--- Begin ---

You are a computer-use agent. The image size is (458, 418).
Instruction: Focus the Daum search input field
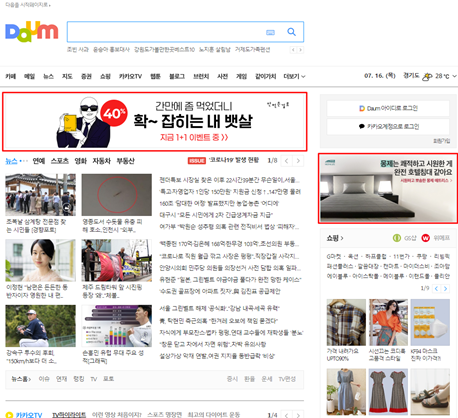[165, 32]
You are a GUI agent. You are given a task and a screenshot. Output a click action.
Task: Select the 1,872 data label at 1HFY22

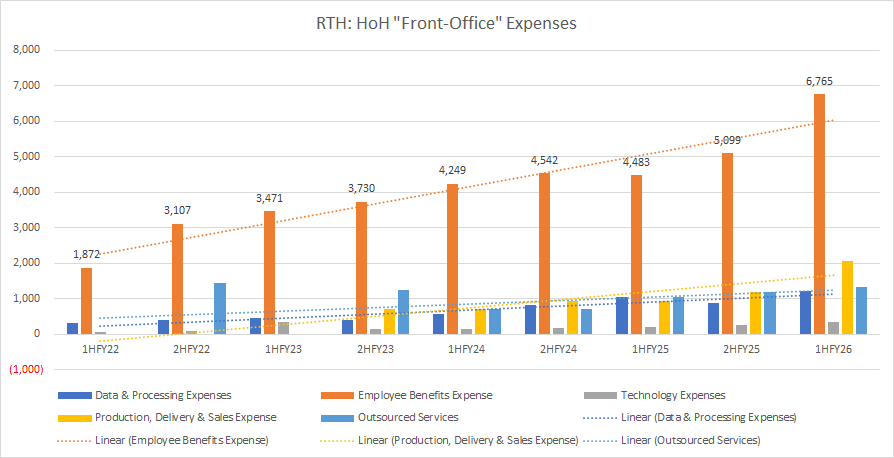click(x=88, y=254)
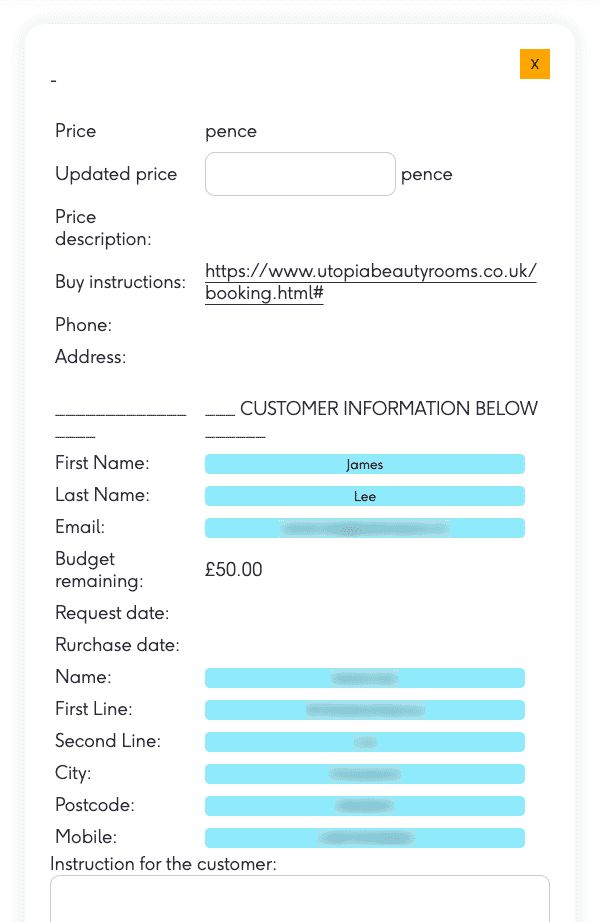Select the First Name field showing James
600x922 pixels.
pyautogui.click(x=365, y=464)
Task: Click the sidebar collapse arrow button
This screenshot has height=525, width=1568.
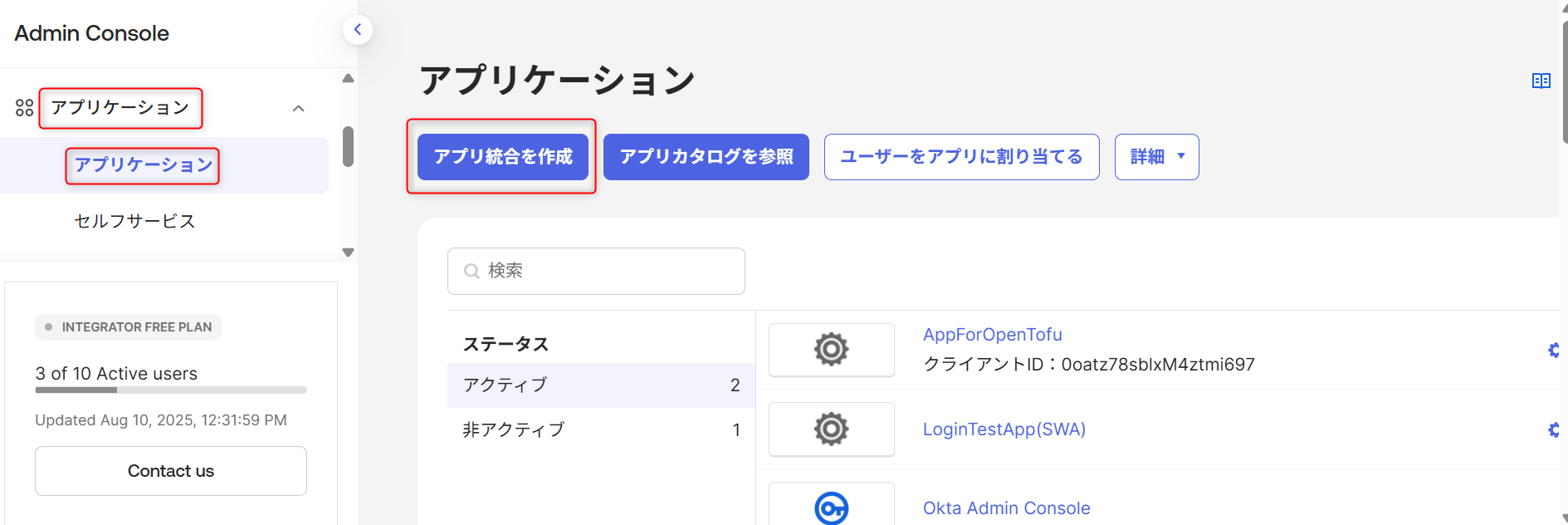Action: click(x=357, y=30)
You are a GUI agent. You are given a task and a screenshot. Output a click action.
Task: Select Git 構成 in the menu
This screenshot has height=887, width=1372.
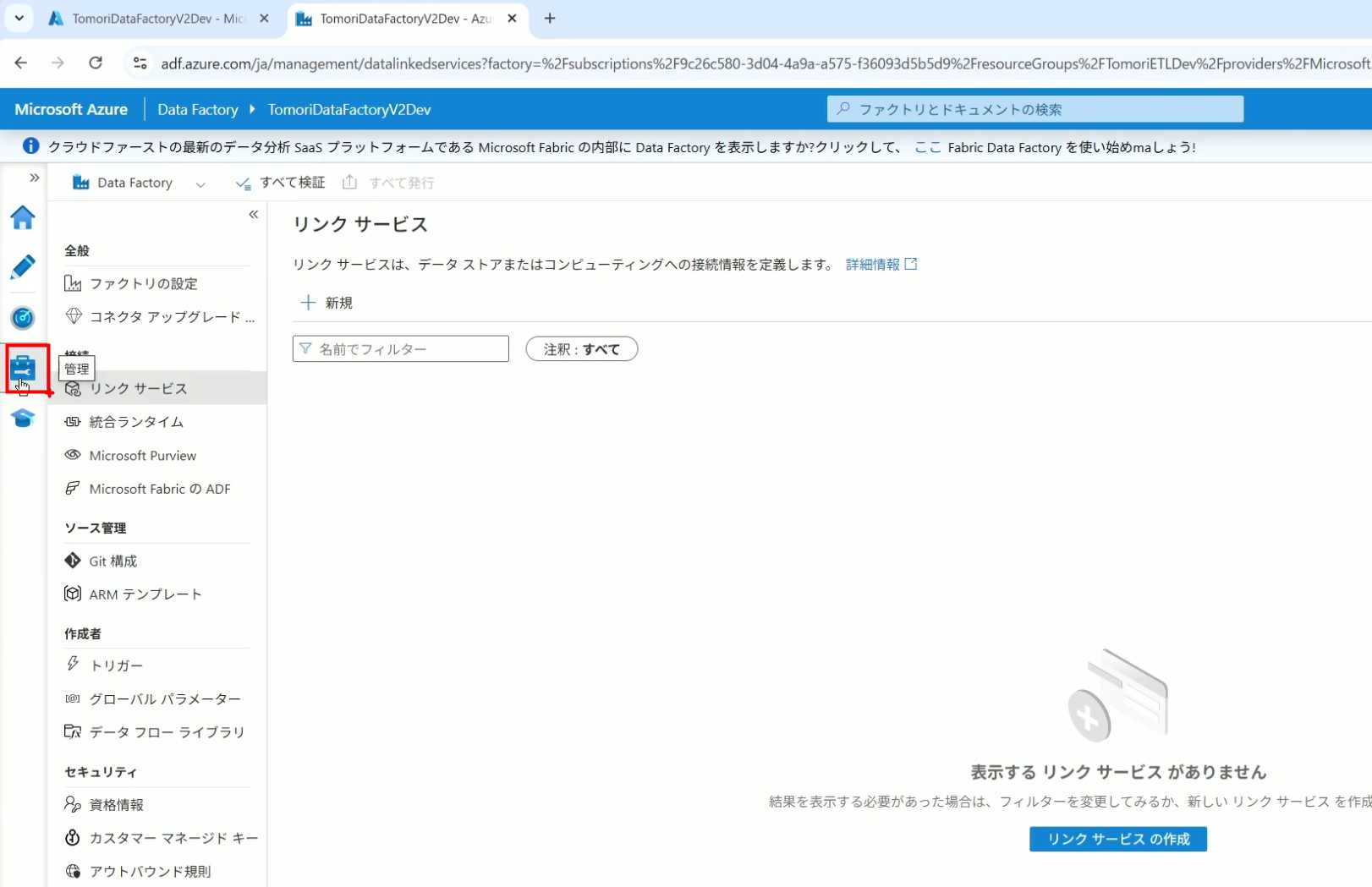click(113, 561)
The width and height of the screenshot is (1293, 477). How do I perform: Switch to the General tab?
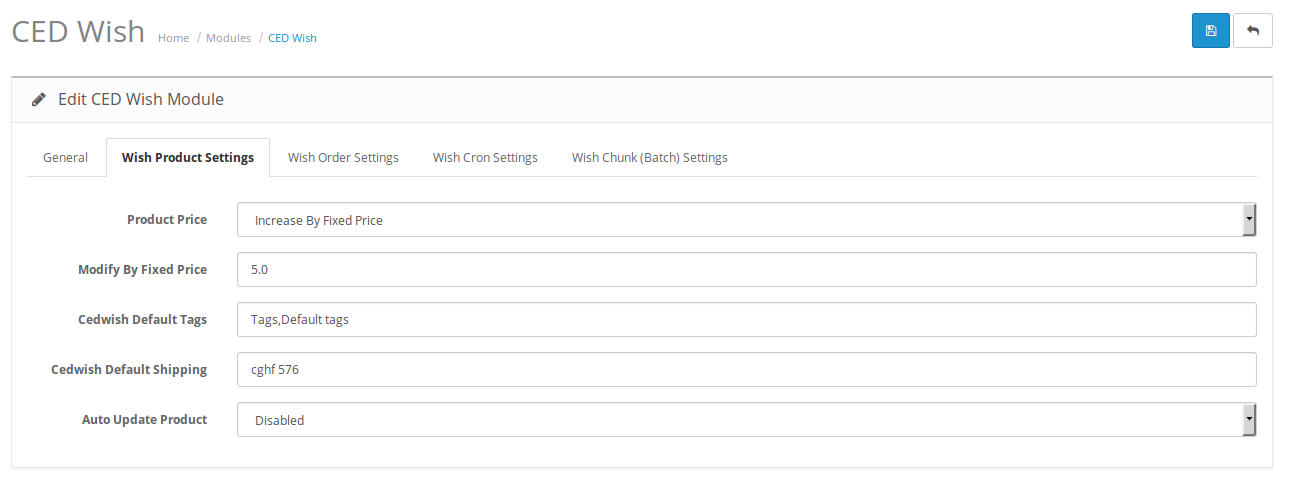(x=66, y=157)
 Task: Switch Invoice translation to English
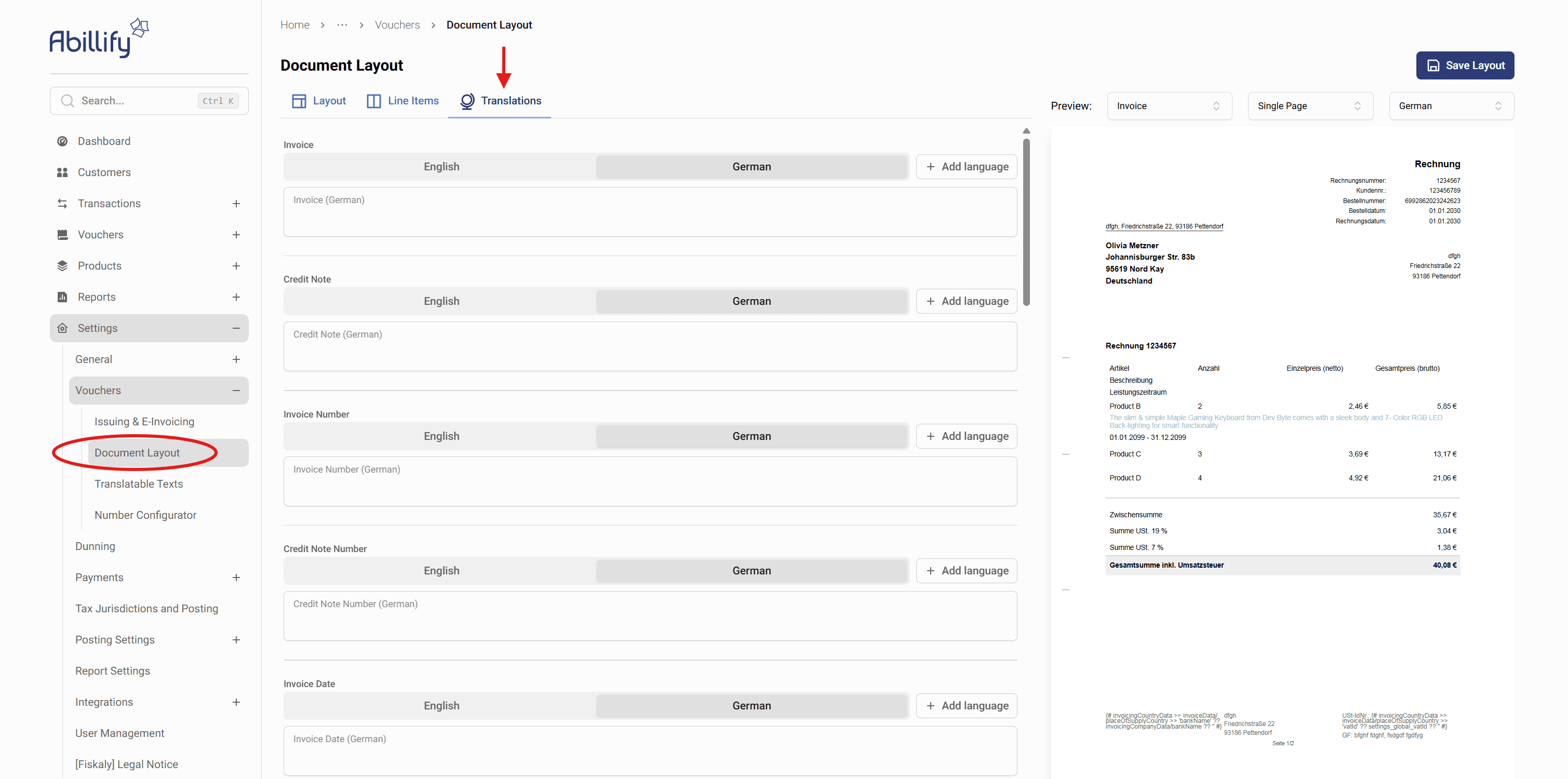(441, 167)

--- End ---

Your instructions
Copy out each line above that contains the string "width".

Exercise response
This screenshot has height=525, width=1568.
This screenshot has height=887, width=1372.
The width and height of the screenshot is (1293, 477). How do I perform: Switch to the General tab?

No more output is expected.